Science Mag: "no Indus script"
gthomgt at ADELPHIA.NET
Sun Dec 26 10:29:40 EST 2004
Well, I am no ziSTa when it comes to IVC, but I have paid attention to the
general discussion. Since genuine IVC ziSTas have not made appearance on
the list in a long while, maybe it is not presumptuous of me to comment.
It seems to me that IVC ziSTas have at times acknowledged this very
circularity that Jonathan refers to, but typically they have returned
thereafter, with a polite tipping of the hat in passing, to their familiar
and indeed circular beaten paths.
Let us take the treatment of proto-Ziva in Parpola 1994 [chapter 10].
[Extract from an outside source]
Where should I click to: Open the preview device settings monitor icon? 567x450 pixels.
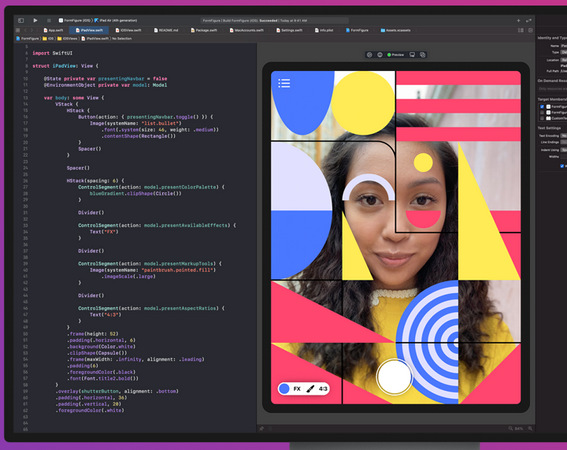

This interpretation of some very famous seals [M-304 & M-305; Parpola 1994's
Fig. 10.18 ('Proto-Siva') & Fig. 10.9 ('deity in "yogic" posture'] is a
brilliant, fascinating tour-de-force, a great example of what is called
"thick description." Whenever I read this chapter I am dazzled again. It
ranges over so much Sanskrit literature, Vedic, Epic, Puranic, and also
moves gracefully between old Dravidian etymologies and passages from early
Tamil literature; iconography from Buddhist and Hindu traditions of late
historical periods; Mesopotamian iconography that is sometimes as much as
4000 years older than their Indic parallels [whereas the later Indic
parallels are sometimes 2000-3000 years younger than their IVC parallels;
there is a great deal of IE and Dravidian etymologizing, etc. etc.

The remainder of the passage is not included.